Озар молчал. Лицо его было непроницаемо спокойно, но на широком лбу выступила испарина.
— А теперь отвечай, — продолжил рыжий чародей, — ты хочешь, чтобы я сохранил тебе жизнь?
— Да, — тихо пробормотал Озар.
— Я не расслышал.
— Да! Хочу!
На узких губах незнакомца вновь появилась усмешка.
— Молодец, — похвалил он. — Теперь ты закроешь свое заведение на замок, я сяду на лавку, и ты мне подробно обо всем расскажешь.
— О чем я должен тебе рассказать? — тихо спросил Озар.
— Обо всем. Я первый день в этом городе и ничего о нем не знаю. Не хотелось бы попасть впросак. А пока ты не начал, налей-ка мне чего-нибудь выпить.
4
В чисто выметенной горнице с белеными стенами было еще светло, несмотря на то что солнце за окном стремительно заваливалось за черные вершины деревьев.

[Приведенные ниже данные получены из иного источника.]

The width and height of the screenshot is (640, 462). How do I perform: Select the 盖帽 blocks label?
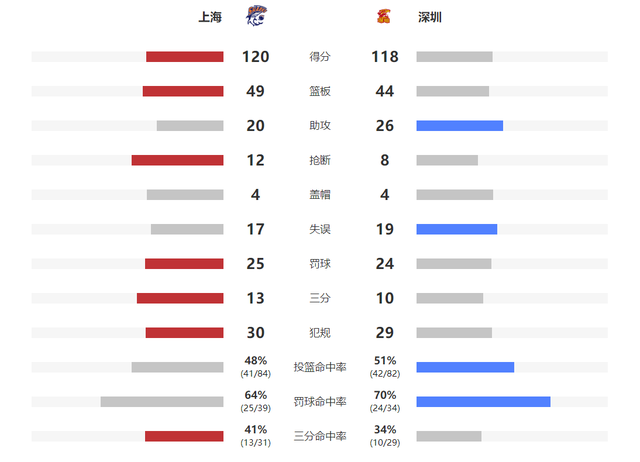click(320, 195)
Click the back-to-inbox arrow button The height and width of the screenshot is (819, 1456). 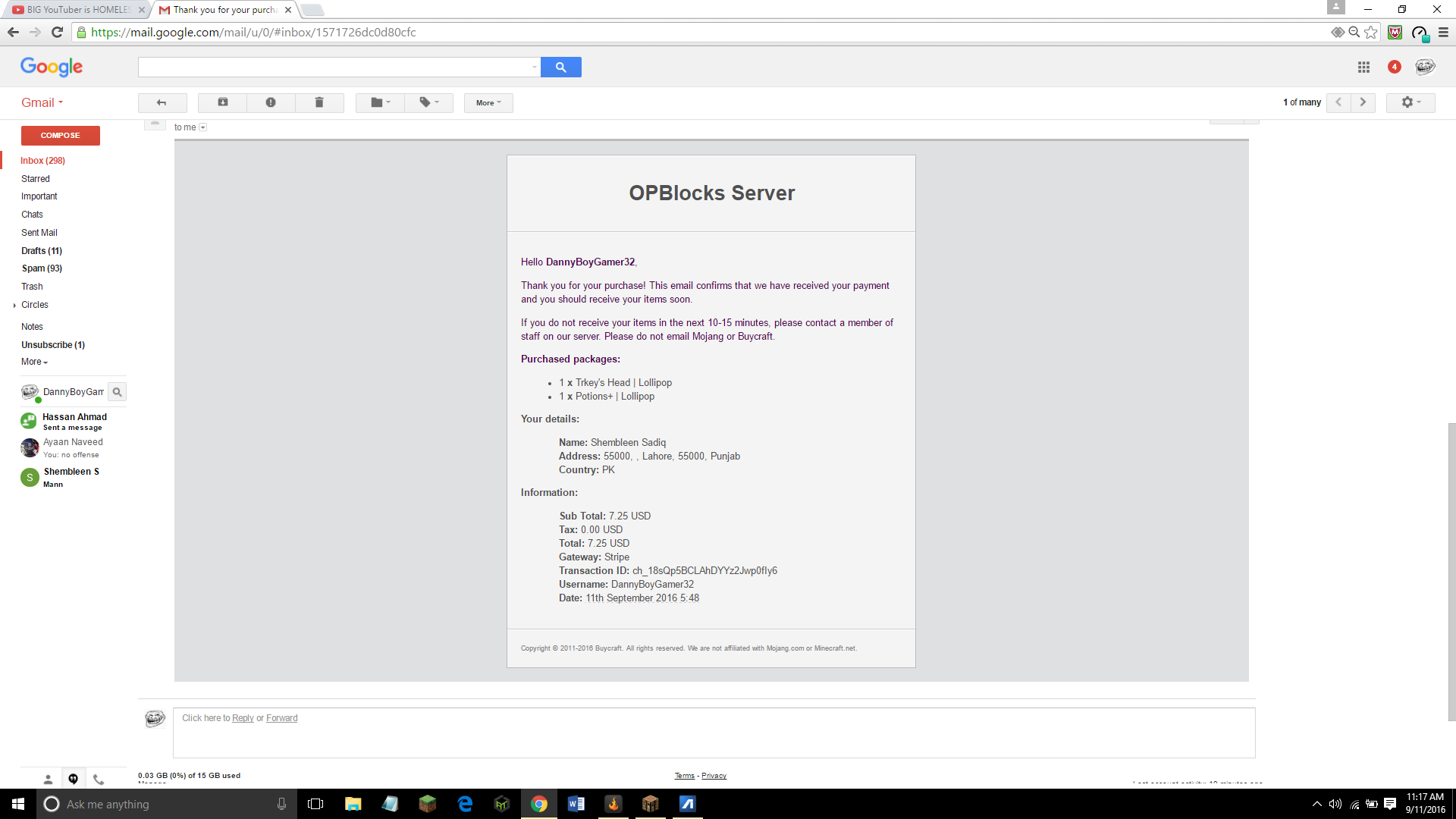point(162,102)
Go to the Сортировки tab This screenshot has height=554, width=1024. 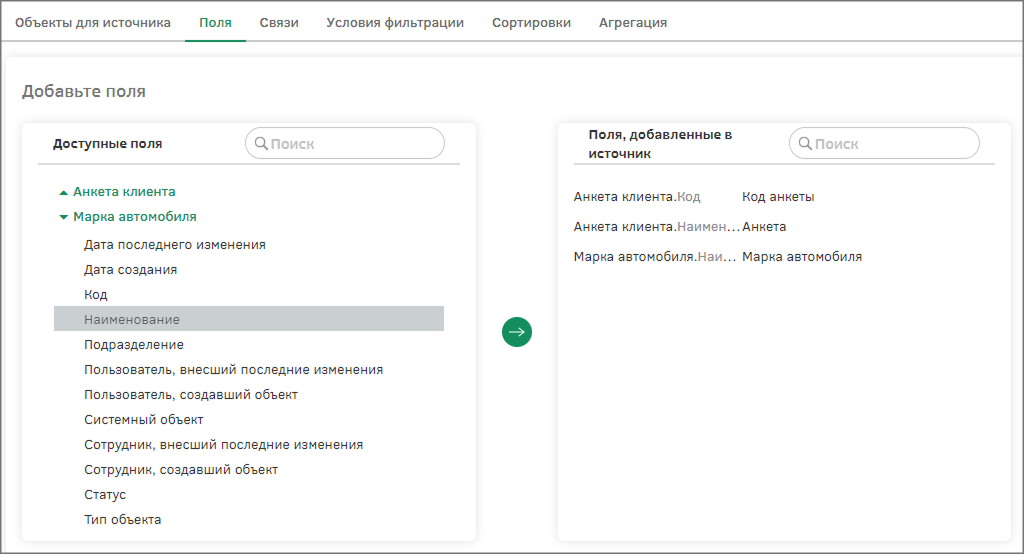pyautogui.click(x=531, y=22)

Матушка Евдокия отложила нож и отрезанный ломоть хлеба, чтобы накрыть мальчика одеялом и заботливо подоткнуть его со всех сторон.
— Чего ты его кутаешь, матушка? — проворчала старая Марфа, сидя с вязаньем на лавке, укрытой стареньким драным кафтаном. — В горнице и так жарко.
— Тебе жарко, а ему, может быть, холодно, — ответила проповедница. Она наклонилась к ребенку, вгляделась в его бледное лицо и тихо проговорила:
— Мальчик. Мальчик, посмотри на меня.
Тот не отозвался и не взглянул на Евдокию. Темные глаза его подернулись туманом рассеянности.
— Мальчик, мальчик, — снова проворчала из своего угла старая Марфа. — Назови его уже как-нибудь, матушка.
Евдокия покачала головой:
— Нет, Марфа. Я не знаю, какое имя ему дали при рождении. Что, если он крещен? Я не язычница, чтобы отваживать злых духов ложными именами.
— Негоже ребенку быть без имени, — упрямо повторила старуха, шевеля спицами. — Раз есть человек, значит, должно быть и имя. Это богоугодно.
Евдокия поморщилась.
— Ах, Марфа, оставь. — Она снова вгляделась в лицо лежащего мальчика, на этот раз еще тревожней, чем прежде. — Что с тобой, милый? Тебе плохо? Скажи мне, что у тебя болит?
— Ничего у него не болит, — проворчала старая Марфа. — Притворяется, чтобы ты дала ему варенья или меду.
— Этот мальчик не любит варенье.
— Все дети любят варенье, — возразила старая Марфа. — А он просто притворяется, что не любит. Только отвернись — вмиг утащит туес.
— Зачем?
— Как зачем? Да из хитрости. Знаю я таких хитрецов. С ними нужно держать ухо востро.
Матушка Евдокия вздохнула и задумчиво вгляделась в лицо мальчишки. Лицо это было спокойно и почти безмятежно. Однако на лбу прорезались тонкие, едва различимые морщинки заботы.
— Хотела бы я знать, о чем он думает, — с тихим вздохом проговорила Евдокия.
Несколько секунд она молчала, затем повернулась к Марфе и сказала:
— Сегодня в «Трех бурундуках» у Озара Снопа мы видели чародея.
Старуха пожала тощими плечами:
— Ничего удивительного. Нынче их много бродит по горам да весям.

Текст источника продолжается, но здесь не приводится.